#### [What needs to be done]
Repeat each entry below without omitting a single word.

#### [The data]
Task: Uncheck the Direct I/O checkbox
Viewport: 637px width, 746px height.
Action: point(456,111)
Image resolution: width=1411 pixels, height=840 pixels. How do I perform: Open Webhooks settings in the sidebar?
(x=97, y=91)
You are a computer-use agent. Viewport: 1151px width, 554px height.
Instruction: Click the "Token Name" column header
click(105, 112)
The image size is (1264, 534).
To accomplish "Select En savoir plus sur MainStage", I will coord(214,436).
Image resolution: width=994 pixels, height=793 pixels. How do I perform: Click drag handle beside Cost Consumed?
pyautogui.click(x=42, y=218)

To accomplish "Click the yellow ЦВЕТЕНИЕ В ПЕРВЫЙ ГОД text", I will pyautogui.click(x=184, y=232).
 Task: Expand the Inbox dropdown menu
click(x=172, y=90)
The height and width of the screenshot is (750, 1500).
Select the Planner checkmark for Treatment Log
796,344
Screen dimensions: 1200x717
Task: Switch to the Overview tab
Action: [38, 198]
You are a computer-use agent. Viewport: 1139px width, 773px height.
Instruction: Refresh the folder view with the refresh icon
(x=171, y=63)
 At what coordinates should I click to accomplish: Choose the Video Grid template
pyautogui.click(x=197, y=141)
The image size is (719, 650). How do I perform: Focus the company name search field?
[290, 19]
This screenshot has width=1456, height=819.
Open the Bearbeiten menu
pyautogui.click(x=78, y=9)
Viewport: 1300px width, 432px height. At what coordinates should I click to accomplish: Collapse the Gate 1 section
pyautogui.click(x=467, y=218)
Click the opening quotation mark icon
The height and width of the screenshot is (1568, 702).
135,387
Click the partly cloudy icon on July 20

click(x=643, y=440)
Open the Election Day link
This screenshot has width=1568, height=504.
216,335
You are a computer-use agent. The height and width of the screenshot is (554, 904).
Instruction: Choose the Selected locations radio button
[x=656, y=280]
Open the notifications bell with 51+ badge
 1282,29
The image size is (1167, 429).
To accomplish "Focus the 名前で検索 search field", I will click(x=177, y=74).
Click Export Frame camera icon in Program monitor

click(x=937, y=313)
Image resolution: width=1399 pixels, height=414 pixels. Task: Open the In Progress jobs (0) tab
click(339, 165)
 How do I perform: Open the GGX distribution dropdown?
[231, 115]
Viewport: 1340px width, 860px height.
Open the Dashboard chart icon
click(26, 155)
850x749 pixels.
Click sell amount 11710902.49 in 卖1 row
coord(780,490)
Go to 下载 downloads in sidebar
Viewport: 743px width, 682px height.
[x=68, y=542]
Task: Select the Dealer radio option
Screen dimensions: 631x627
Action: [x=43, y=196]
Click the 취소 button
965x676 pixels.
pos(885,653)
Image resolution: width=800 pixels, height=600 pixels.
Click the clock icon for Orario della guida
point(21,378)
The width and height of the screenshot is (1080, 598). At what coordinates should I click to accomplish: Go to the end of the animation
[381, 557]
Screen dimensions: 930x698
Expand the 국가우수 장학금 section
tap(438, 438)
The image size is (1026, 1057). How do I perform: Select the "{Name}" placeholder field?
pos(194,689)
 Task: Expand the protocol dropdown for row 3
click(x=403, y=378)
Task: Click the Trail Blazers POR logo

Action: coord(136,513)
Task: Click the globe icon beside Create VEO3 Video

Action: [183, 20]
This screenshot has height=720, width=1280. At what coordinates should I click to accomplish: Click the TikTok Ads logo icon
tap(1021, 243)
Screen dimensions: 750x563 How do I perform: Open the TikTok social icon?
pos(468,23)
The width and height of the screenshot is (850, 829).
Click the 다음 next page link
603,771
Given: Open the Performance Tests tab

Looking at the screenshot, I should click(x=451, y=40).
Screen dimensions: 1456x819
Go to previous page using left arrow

#### [Exercise answer]
Task: Uncheck the Direct I/O checkbox
Viewport: 637px width, 746px height.
Action: point(456,111)
Image resolution: width=1411 pixels, height=840 pixels. How do I perform: Open Webhooks settings in the sidebar?
(x=97, y=91)
You are a computer-use agent. Viewport: 1151px width, 554px height.
Instruction: Click the "Token Name" column header
click(105, 112)
The image size is (1264, 534).
To accomplish "Select En savoir plus sur MainStage", I will coord(214,436).
Image resolution: width=994 pixels, height=793 pixels. How do I perform: Click drag handle beside Cost Consumed?
pyautogui.click(x=42, y=218)

To accomplish "Click the yellow ЦВЕТЕНИЕ В ПЕРВЫЙ ГОД text", I will pyautogui.click(x=184, y=232).
 Task: Expand the Inbox dropdown menu
click(x=172, y=90)
The height and width of the screenshot is (750, 1500).
Select the Planner checkmark for Treatment Log
796,344
Screen dimensions: 1200x717
Task: Switch to the Overview tab
Action: [38, 198]
You are a computer-use agent. Viewport: 1139px width, 773px height.
Instruction: Refresh the folder view with the refresh icon
(x=171, y=63)
 At what coordinates should I click to accomplish: Choose the Video Grid template
pyautogui.click(x=197, y=141)
The image size is (719, 650). How do I perform: Focus the company name search field?
[290, 19]
This screenshot has width=1456, height=819.
Open the Bearbeiten menu
pyautogui.click(x=78, y=9)
Viewport: 1300px width, 432px height. At what coordinates should I click to accomplish: Collapse the Gate 1 section
pyautogui.click(x=467, y=218)
Click the opening quotation mark icon
The height and width of the screenshot is (1568, 702).
135,387
Click the partly cloudy icon on July 20

click(x=643, y=440)
Open the Election Day link
This screenshot has width=1568, height=504.
216,335
You are a computer-use agent. The height and width of the screenshot is (554, 904).
Instruction: Choose the Selected locations radio button
[x=656, y=280]
Open the notifications bell with 51+ badge
 1282,29
The image size is (1167, 429).
To accomplish "Focus the 名前で検索 search field", I will click(x=177, y=74).
Click Export Frame camera icon in Program monitor

click(x=937, y=313)
Image resolution: width=1399 pixels, height=414 pixels. Task: Open the In Progress jobs (0) tab
click(339, 165)
 How do I perform: Open the GGX distribution dropdown?
[231, 115]
Viewport: 1340px width, 860px height.
Open the Dashboard chart icon
click(26, 155)
850x749 pixels.
Click sell amount 11710902.49 in 卖1 row
coord(780,490)
Go to 下载 downloads in sidebar
Viewport: 743px width, 682px height.
[x=68, y=542]
Task: Select the Dealer radio option
Screen dimensions: 631x627
Action: [x=43, y=196]
Click the 취소 button
965x676 pixels.
pos(885,653)
Image resolution: width=800 pixels, height=600 pixels.
Click the clock icon for Orario della guida
point(21,378)
The width and height of the screenshot is (1080, 598). At what coordinates should I click to accomplish: Go to the end of the animation
[381, 557]
Screen dimensions: 930x698
Expand the 국가우수 장학금 section
tap(438, 438)
The image size is (1026, 1057). How do I perform: Select the "{Name}" placeholder field?
pos(194,689)
 Task: Expand the protocol dropdown for row 3
click(x=403, y=378)
Task: Click the Trail Blazers POR logo

Action: coord(136,513)
Task: Click the globe icon beside Create VEO3 Video

Action: [183, 20]
This screenshot has height=720, width=1280. At what coordinates should I click to accomplish: Click the TikTok Ads logo icon
tap(1021, 243)
Screen dimensions: 750x563 How do I perform: Open the TikTok social icon?
pos(468,23)
The width and height of the screenshot is (850, 829).
Click the 다음 next page link
603,771
Given: Open the Performance Tests tab

Looking at the screenshot, I should click(x=451, y=40).
Screen dimensions: 1456x819
Go to previous page using left arrow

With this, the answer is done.